During recent “Thanks for Asking” podcasts, CEO Marc Harrison, MD, talked with caregivers about topics including Intermountain’s campaign to build a model health system for children and overcoming adversity.
Intermountain recently announced a campaign to build a model health system for children. Dustin Lipson, administrator of Primary Children’s Hospital, and Neal Davis, MD, medical director for pediatric Community-Based Care, talked with CEO Marc Harrison, MD, about what’s planned and how it will improve care for children and families on a “Thanks for Asking” podcast.
Dr. Harrison said, “The thing that’s really interesting is the focus has changed a lot from, ‘How do you take care of a child when they’re sick?’ to ‘How do you actually keep them well?’ We always knew that was important, but now we’re actually putting plans in place to do it systematically.”
Lipson said Intermountain’s plans for pediatric care are unique. “This is certainly nation-leading,” he said. “We have a tremendous opportunity that’s really unparalleled, in part because of our connection to Intermountain Healthcare. We have 23 hospitals, hundreds of clinics, and we span the entire state and really the eight-state region. So this idea that we can leverage all of that infrastructure—together with the expertise and resources of our partnership with the University of Utah—that’s an unparalleled opportunity.”
Attitude, goals, and overcoming adversity
During another recent “Thanks for Asking” podcast, Dr. Harrison spoke with Kody Merritt, a part-time security officer at Logan Regional Hospital who competed in the World Armwrestling Federation tournament in Romania earlier this year and earned two first-place and one third-place award.
Being named the world’s best arm-wrestler by the world’s most prestigious arm-wrestling organization was the realization of a dream Merritt’s had for 24 years. It hasn’t been easy, and his quest has come with painful setbacks and surgeries, he said.
Merritt and Dr. Harrison talked about the importance of hard work and ways to overcome adversity.

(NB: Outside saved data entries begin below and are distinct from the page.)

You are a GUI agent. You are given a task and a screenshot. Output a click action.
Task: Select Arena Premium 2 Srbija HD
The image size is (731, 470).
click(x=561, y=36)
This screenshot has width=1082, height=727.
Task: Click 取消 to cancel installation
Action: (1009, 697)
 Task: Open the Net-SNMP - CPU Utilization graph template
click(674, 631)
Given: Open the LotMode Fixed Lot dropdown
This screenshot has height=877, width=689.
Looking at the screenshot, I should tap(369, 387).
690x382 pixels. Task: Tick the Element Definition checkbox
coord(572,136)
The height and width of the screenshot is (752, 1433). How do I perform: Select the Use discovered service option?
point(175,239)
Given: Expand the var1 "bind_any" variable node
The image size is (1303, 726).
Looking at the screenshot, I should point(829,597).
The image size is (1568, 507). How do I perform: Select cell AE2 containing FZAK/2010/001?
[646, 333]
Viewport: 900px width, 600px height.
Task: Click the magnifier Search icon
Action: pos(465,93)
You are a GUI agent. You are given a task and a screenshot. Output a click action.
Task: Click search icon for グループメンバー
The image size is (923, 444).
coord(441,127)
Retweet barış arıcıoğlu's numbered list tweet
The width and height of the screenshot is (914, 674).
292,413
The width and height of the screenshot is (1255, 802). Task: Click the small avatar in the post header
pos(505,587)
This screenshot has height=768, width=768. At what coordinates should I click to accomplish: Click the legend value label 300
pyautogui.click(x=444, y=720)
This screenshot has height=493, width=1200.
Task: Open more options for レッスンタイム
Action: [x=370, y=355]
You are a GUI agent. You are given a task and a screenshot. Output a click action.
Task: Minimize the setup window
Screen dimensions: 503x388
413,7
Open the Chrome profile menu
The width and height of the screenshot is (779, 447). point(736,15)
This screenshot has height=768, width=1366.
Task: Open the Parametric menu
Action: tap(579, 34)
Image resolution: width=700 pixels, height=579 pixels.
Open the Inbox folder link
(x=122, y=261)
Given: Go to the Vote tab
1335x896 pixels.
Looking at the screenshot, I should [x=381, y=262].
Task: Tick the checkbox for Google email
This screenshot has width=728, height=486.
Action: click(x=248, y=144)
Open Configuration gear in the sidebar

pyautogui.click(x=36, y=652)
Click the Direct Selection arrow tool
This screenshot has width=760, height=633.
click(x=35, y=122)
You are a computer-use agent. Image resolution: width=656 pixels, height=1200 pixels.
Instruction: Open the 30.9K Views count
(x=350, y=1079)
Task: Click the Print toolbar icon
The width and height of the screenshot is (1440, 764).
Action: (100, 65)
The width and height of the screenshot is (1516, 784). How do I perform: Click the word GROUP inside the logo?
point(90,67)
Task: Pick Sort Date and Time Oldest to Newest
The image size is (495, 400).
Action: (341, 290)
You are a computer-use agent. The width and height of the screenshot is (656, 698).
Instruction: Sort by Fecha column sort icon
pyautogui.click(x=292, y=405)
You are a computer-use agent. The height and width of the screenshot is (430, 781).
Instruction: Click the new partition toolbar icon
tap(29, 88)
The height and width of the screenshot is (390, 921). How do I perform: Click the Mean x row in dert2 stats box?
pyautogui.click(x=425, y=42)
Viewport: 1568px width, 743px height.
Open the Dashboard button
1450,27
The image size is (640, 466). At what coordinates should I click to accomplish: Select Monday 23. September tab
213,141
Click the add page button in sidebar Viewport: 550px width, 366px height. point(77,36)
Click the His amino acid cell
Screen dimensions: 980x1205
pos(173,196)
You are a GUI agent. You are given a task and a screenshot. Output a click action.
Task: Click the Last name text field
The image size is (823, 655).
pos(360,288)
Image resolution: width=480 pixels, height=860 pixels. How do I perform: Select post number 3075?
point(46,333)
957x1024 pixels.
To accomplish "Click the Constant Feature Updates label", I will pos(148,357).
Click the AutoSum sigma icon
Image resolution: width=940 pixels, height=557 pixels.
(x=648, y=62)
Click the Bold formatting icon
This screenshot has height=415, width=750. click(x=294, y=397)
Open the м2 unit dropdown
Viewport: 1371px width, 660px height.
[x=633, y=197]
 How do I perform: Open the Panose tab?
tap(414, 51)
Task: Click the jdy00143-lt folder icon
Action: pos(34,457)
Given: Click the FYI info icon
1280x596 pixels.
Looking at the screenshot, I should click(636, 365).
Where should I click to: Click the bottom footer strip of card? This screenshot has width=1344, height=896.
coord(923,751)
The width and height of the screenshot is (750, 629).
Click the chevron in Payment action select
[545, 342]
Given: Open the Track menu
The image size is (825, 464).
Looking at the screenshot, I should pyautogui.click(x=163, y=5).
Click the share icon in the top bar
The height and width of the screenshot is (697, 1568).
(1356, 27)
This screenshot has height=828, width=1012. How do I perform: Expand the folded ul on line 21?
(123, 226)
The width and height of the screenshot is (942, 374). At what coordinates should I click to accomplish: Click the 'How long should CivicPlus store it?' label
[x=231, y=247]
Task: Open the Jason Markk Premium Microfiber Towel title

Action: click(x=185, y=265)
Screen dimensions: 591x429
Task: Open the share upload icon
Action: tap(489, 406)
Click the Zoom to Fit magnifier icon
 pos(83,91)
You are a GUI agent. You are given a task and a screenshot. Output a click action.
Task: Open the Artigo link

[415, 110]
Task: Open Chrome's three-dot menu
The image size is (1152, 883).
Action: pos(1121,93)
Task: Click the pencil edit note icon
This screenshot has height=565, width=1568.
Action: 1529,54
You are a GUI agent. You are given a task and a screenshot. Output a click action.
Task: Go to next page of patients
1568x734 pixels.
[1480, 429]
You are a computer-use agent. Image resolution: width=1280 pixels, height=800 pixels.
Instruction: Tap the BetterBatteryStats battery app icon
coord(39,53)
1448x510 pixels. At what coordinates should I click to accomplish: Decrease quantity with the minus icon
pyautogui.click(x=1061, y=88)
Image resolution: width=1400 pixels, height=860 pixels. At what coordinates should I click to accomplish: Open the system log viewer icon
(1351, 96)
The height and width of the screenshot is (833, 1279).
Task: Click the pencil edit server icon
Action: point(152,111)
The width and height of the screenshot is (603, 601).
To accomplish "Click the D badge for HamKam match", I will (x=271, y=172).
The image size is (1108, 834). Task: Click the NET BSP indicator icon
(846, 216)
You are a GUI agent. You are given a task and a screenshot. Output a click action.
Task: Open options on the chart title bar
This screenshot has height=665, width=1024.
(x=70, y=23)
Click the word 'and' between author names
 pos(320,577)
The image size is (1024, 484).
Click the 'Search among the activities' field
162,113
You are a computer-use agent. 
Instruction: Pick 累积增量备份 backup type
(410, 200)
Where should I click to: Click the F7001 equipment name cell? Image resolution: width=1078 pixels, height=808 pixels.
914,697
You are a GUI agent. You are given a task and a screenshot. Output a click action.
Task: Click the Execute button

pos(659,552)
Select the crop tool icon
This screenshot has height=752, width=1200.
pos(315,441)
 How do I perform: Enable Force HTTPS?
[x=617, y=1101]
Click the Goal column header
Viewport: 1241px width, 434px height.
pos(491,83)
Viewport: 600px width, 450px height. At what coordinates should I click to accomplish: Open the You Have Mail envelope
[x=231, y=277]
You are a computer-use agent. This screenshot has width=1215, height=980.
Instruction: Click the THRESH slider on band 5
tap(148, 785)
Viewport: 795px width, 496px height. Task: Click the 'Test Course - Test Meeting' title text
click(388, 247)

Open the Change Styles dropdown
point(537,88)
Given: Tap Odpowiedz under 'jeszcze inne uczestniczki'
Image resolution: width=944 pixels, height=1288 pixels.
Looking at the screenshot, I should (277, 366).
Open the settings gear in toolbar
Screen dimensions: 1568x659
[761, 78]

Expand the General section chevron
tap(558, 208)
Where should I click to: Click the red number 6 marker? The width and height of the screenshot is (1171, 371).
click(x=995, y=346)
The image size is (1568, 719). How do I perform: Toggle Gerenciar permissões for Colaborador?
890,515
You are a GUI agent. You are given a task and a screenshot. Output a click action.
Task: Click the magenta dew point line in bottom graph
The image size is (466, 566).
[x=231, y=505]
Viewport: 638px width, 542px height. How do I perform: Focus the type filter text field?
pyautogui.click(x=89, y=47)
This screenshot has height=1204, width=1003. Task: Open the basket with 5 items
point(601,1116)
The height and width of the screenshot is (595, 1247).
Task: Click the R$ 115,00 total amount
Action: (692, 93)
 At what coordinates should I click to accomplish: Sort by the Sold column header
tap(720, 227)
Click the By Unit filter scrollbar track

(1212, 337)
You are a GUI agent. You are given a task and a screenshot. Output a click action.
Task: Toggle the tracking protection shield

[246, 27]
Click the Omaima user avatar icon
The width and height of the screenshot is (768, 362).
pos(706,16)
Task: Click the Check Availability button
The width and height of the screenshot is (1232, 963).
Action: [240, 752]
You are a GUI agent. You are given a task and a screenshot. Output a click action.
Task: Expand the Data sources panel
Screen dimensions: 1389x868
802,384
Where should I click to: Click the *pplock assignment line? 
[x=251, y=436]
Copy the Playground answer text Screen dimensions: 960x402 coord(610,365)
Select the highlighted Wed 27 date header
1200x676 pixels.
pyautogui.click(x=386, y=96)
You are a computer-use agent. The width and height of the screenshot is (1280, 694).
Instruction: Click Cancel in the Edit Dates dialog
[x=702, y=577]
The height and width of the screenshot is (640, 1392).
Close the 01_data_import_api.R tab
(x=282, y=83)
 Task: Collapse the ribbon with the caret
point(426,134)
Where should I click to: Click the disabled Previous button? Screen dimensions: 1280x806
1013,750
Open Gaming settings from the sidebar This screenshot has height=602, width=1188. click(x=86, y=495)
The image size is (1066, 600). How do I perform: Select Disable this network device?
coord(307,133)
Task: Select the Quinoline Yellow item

Strengthening our culture of safety
How Intermountain has been changing the way we view patient safety and how we prevent errors as part of our Zero Harm initiative was the topic of a podcast discussion between Kalleen Campbell, a patient safety consultant based in St. George, and Dr. Harrison.
“I think the real strength of what we did with Zero Harm was challenging the culture, challenging who we are,” Campbell said. “We were already doing that work, but Zero Harm changed the way we look at it.”
Dr. Harrison and Campbell agreed there’s still a lot of work ahead to improve Intermountain’s culture of safety, but we’re making progress. They also discussed how standardizing safety protocols across the system—which was one goal of Intermountain’s restructuring—has impacted safety.